The Federal Trade Commission, the Federal Reserve, the National Credit Union Administration and other financial regulators have instituted what they call the Red Flag Rules. These rules, set out in the Fair and Accurate Credit Transactions Act, require financial institutions to set up written plans for identifying “red flag” transactions that could indicate identity theft or fraud.
Steps to developing an identify theft program
While the regulations may seem daunting, a prudent approach to developing a program need not be. A scalable approach to developing an identity theft program includes the following:
- scope and impact assessment,
- requirements analysis and gap assessment,
- gap closure plan and execution.
Scope and Impact Assessment
This analysis should begin with a review of existing policies and procedures and should be combined with a review of the red flag categories and specific items defined within the regulation to determine which types of accounts are currently being managed, which of those accounts are “covered accounts,” and, most important for those accounts, which activities defined are relevant to your organization.
A key element of this review should be the development of a repeatable process to conduct this assessment on a periodic basis. This will enhance your organization’s ability to periodically update the program.
When reviewing the account categories and red flags for applicability, do not stop at what is defined in the regulations; review other areas where your organization has reason to believe there may be a risk of identity theft. This will enable your program to respond to new threats as they are identified.
When conducting the impact analysis, it is important to gain input from the personnel closest to the business to enhance the understanding of accounts being managed and the applicable risks.
After initial identification of accounts, relevant red flags, and existing policies and procedures, the next step is to determine how well your organization’s existing policies and procedures align with the regulation’s requirements, in other words, identifying the extent of the gap between your current capabilities and the new requirements.
There are only a few prescriptive measures in the regulations, however, a careful review of them can provide useful insights and suggested actions that can be used as input for updates that will allow your organization to develop a program that responds appropriately.
Requirements Analysis and Gap Assessment
Generally, the gap assessment will reveal that the organization’s capabilities fall into one of three general categories. The first category indicates significant gaps in the areas of policy and process to facilitate the identification, response and mitigation of the threat of identity theft.
The second category may indicate that either formal or informal processes exist, but documentation may be lacking. The third category would indicate that processes exist, are appropriately documented and being applied within key areas of the company.
Gap Closure Plan and Execution
Once the gaps are identified within the program, developing and executing a “gap closure plan” is essential. For processes that exist and are appropriately documented, noting these and incorporating them into the program documentation will be essential.
For processes that are functioning, albeit without adequate documentation, appropriate updates to existing policies and procedures can be completed and incorporated into the overall identity theft program efforts.
Finally, attention should also be paid to developing or enhancing processes while considering existing identity theft and data protection efforts. The regulations include a broad range of criteria regarding detection and response to suspected identity theft. Determining which actions are appropriate for your organization is ultimately up to your team.
As stated above, the program must be documented and appropriate to the size of the organization. This will require that the relevant red flags be identified, the reporting structure and oversight of the program be appropriate, and that reporting of the effectiveness of the program be defined.

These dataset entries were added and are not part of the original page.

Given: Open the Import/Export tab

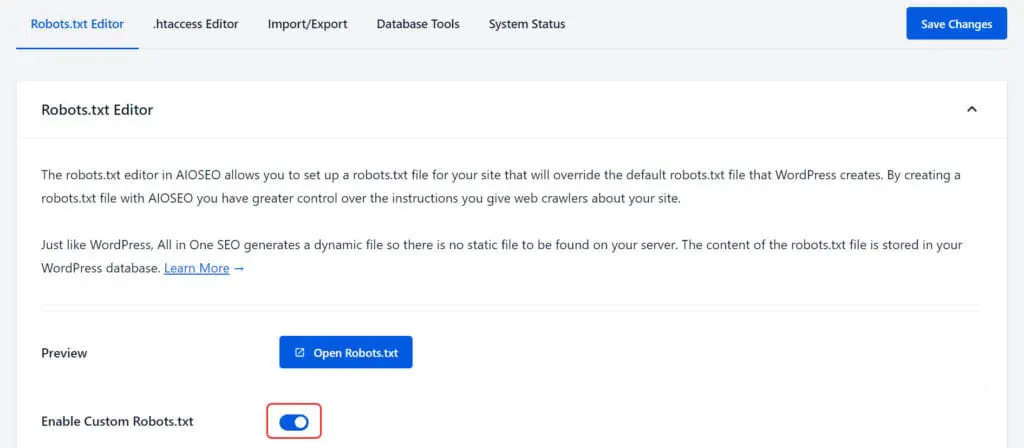Looking at the screenshot, I should [308, 24].
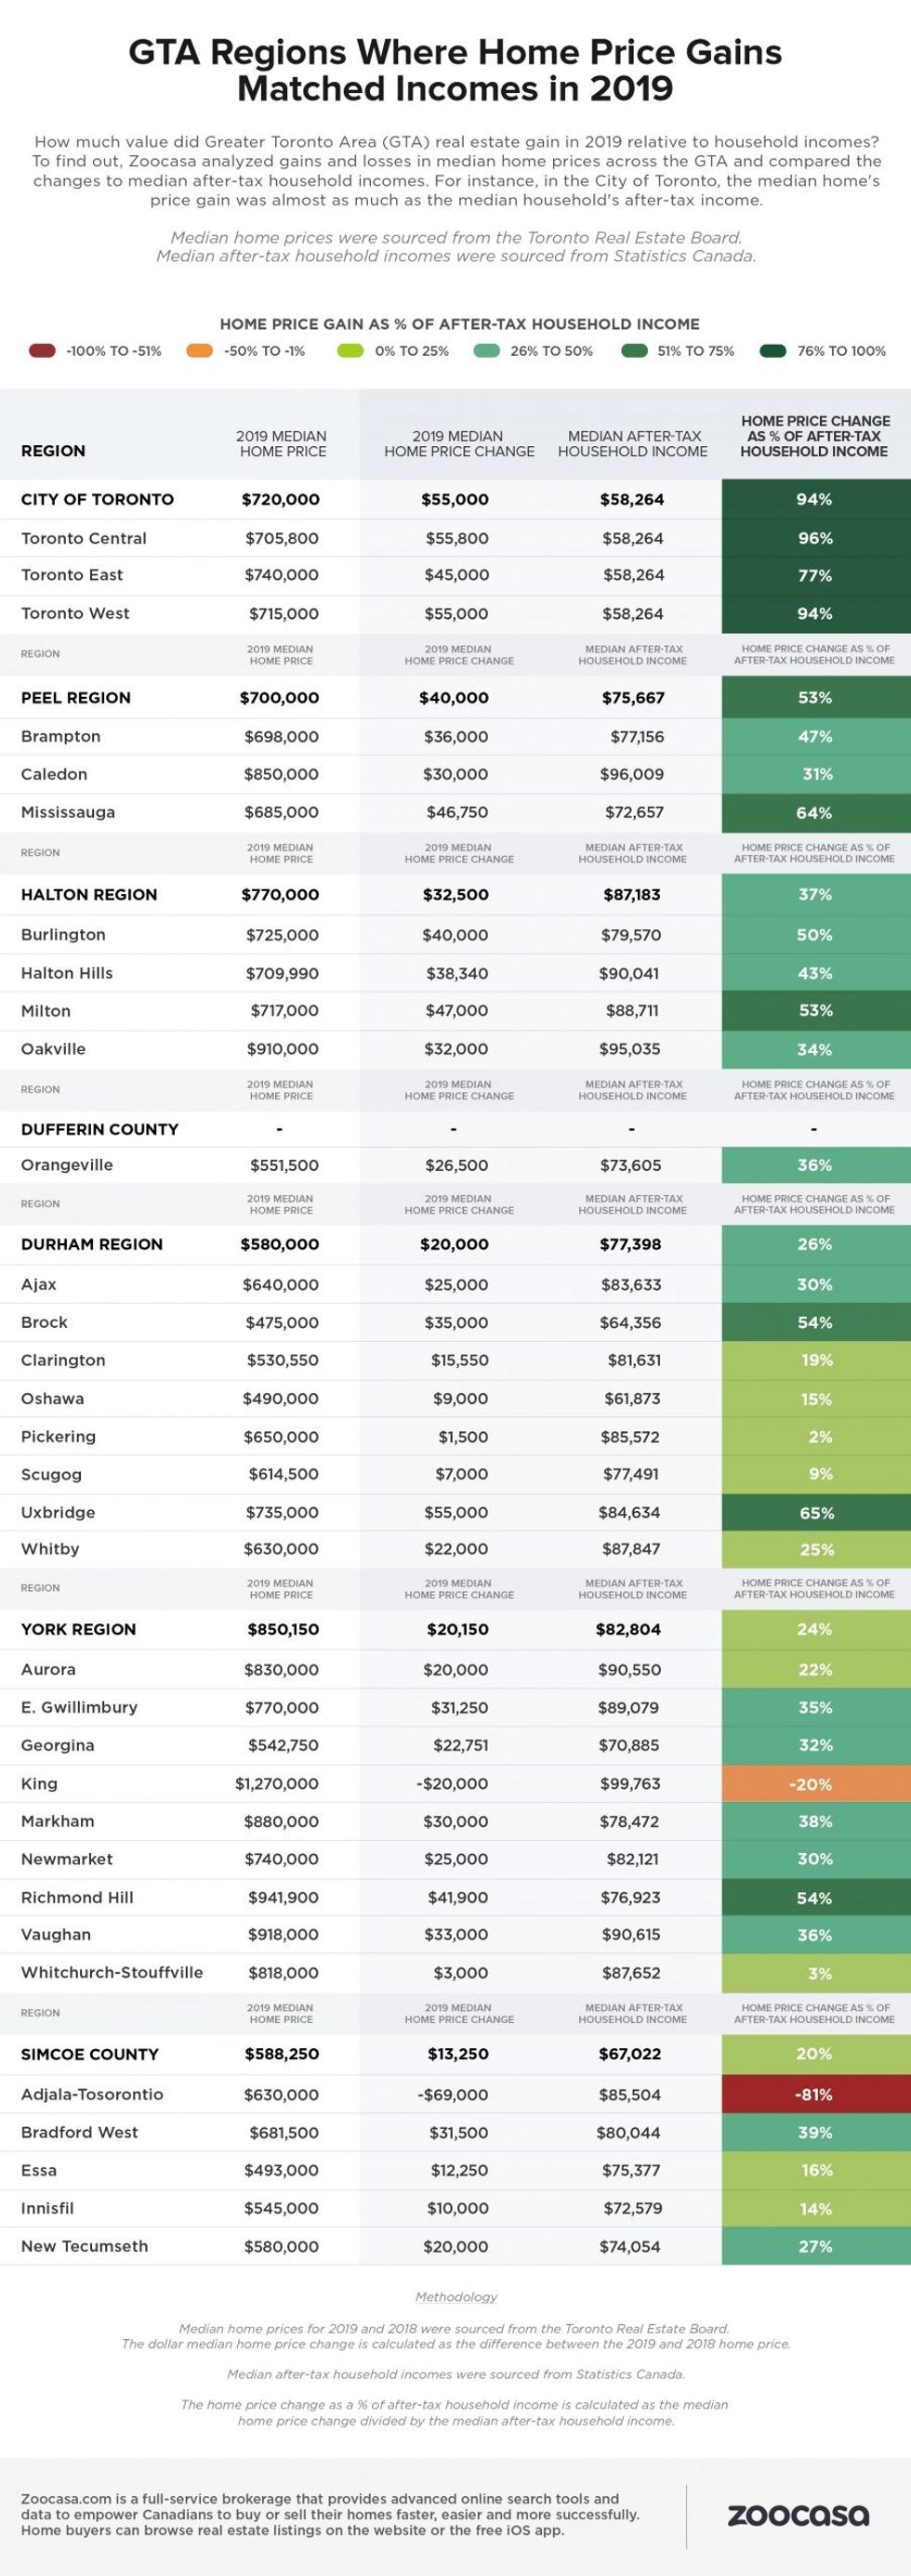Image resolution: width=911 pixels, height=2576 pixels.
Task: Click the City of Toronto region heading
Action: click(97, 499)
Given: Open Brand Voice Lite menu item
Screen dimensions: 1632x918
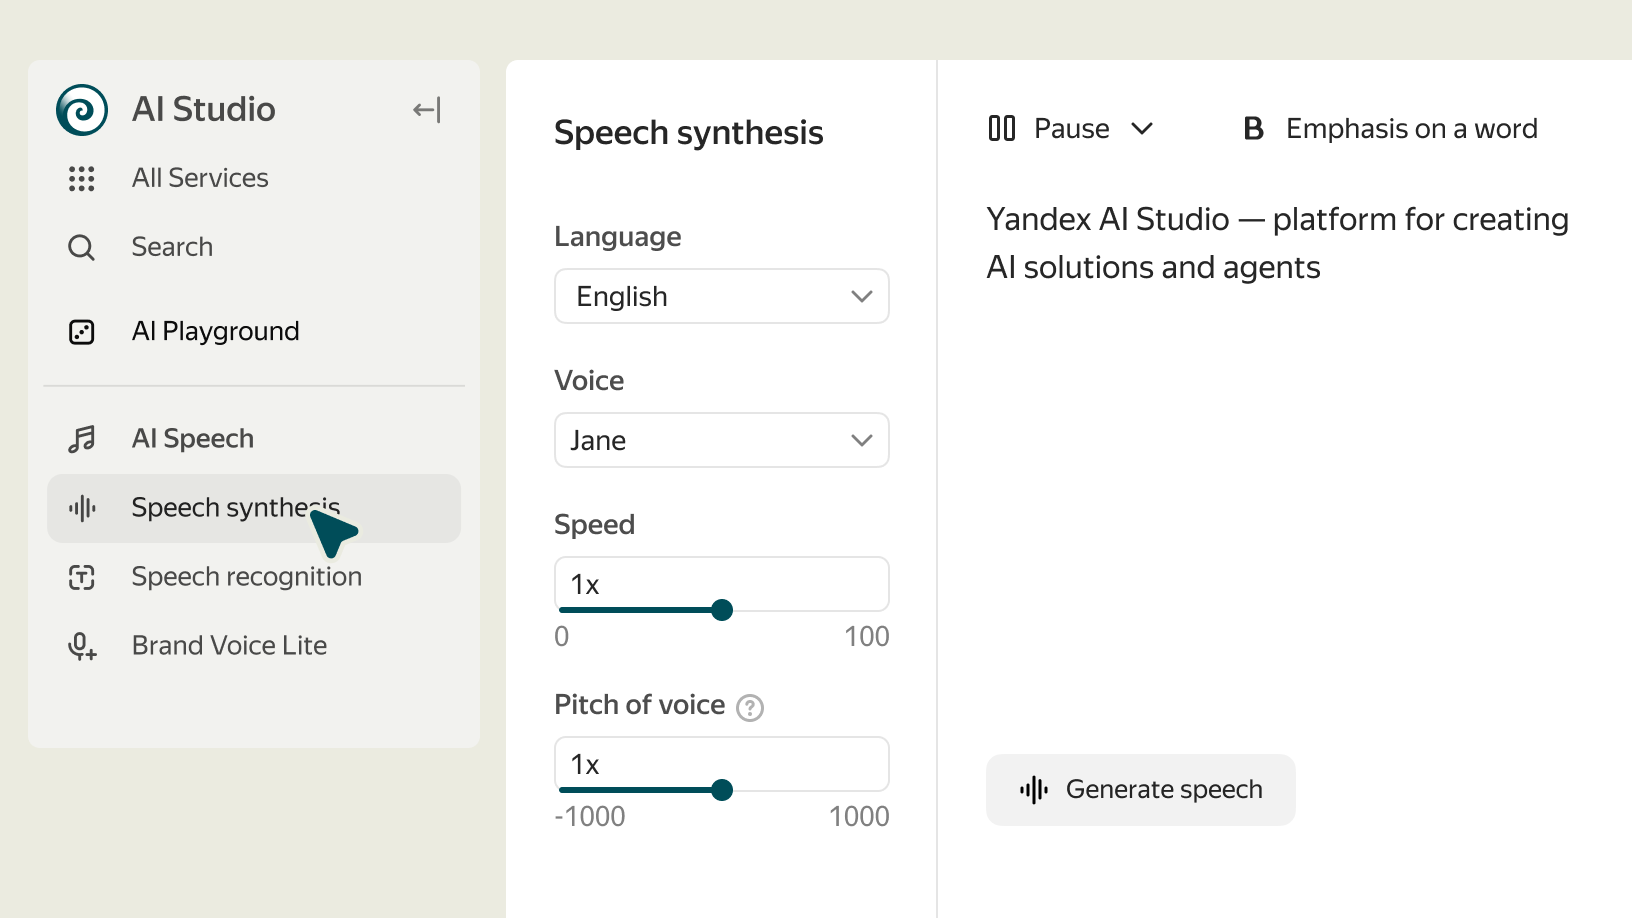Looking at the screenshot, I should (229, 646).
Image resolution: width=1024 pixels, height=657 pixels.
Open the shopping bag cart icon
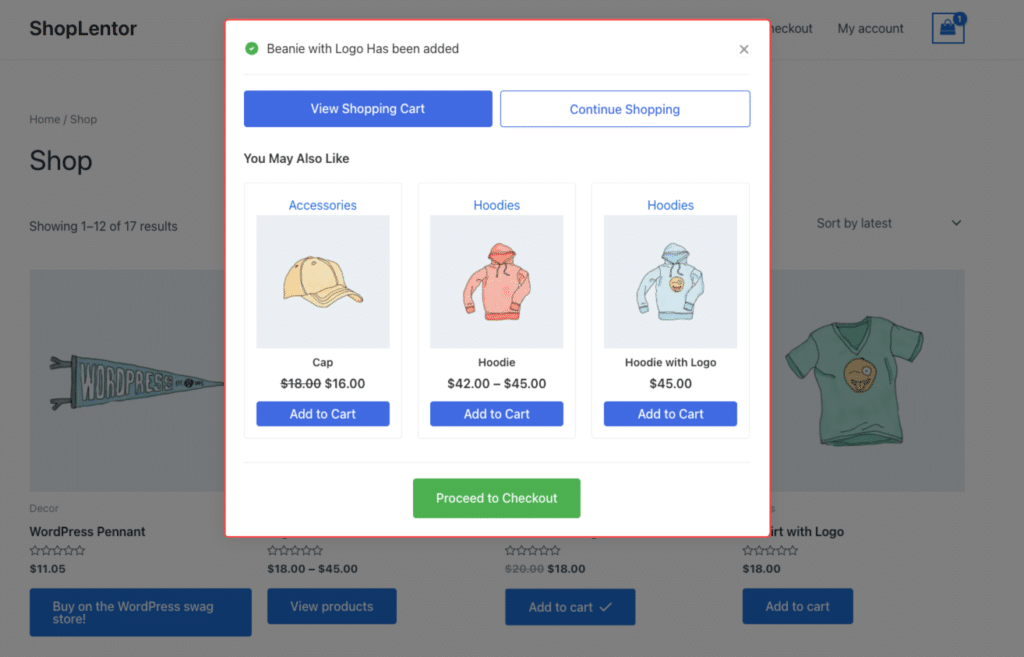coord(946,29)
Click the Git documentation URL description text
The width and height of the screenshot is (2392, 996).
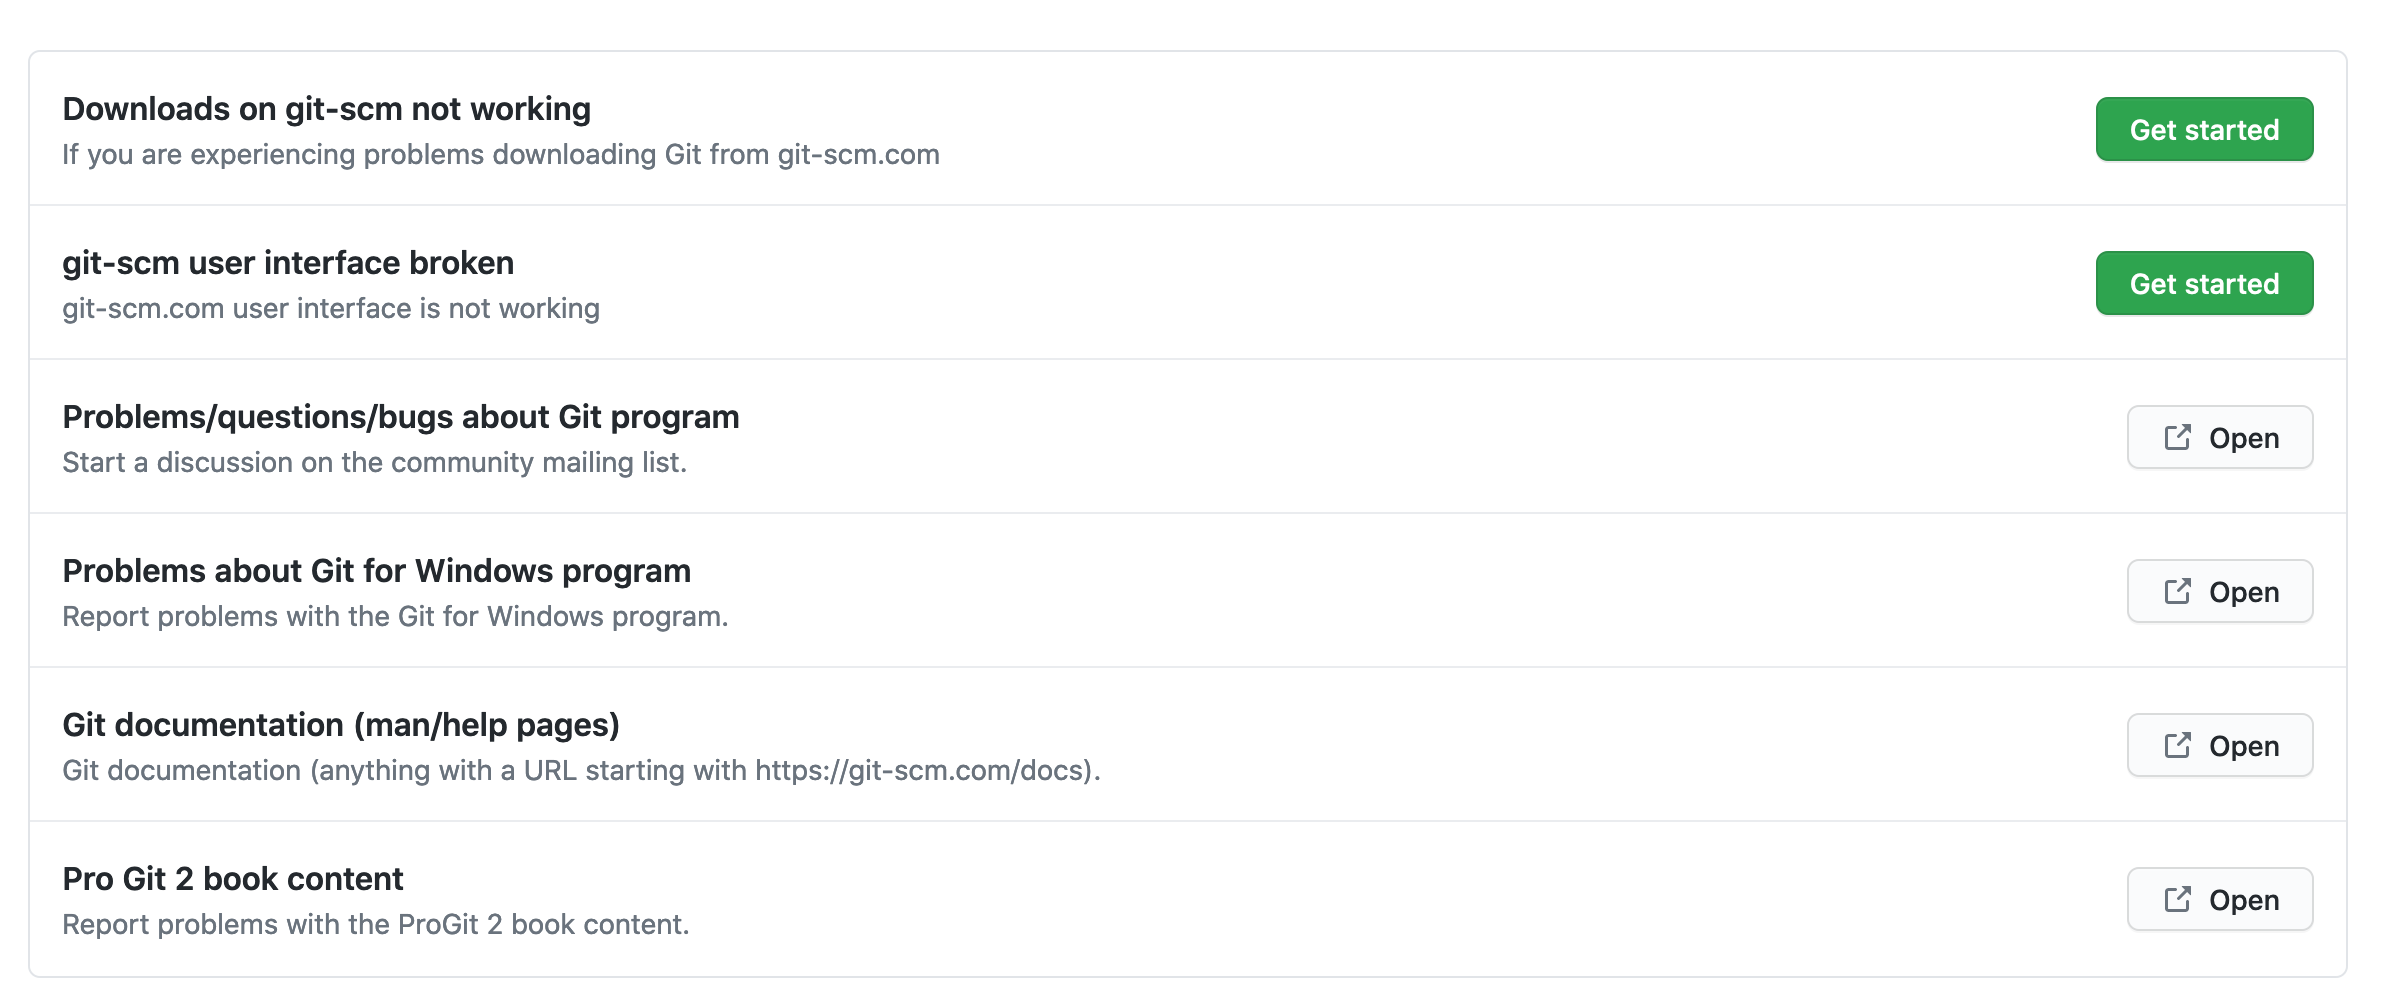(581, 770)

The reporting aspect of the program is a key element that should be considered as the program is developed; specifically, the program documentation should include the types of reports that will be created and the frequency with which they will be reviewed by senior management.
The program documentation should further contain specific references to appropriate policies and procedures that are involved. Documentation is a challenge, but the organizations should know what aspects of the rule actually apply to them, where it is applicable to their organization, and what practices already exist.
As with any change, as new processes are put forward, it is critical that the people involved receive adequate training. Focused training for the individuals involved can be an effective way to help the process work effectively. Training should be required on an ongoing basis, and the set of procedures around the red flags rule should be tailored to each organization.
In conclusion, while some of this regulation may seem burdensome, it is important to remember that its ultimate goal is to help prevent the threat of fraud from identity theft. Mitigation of these threats is not only an expectation outlined in this regulation, but an increasing concern and expectation of customers and employees.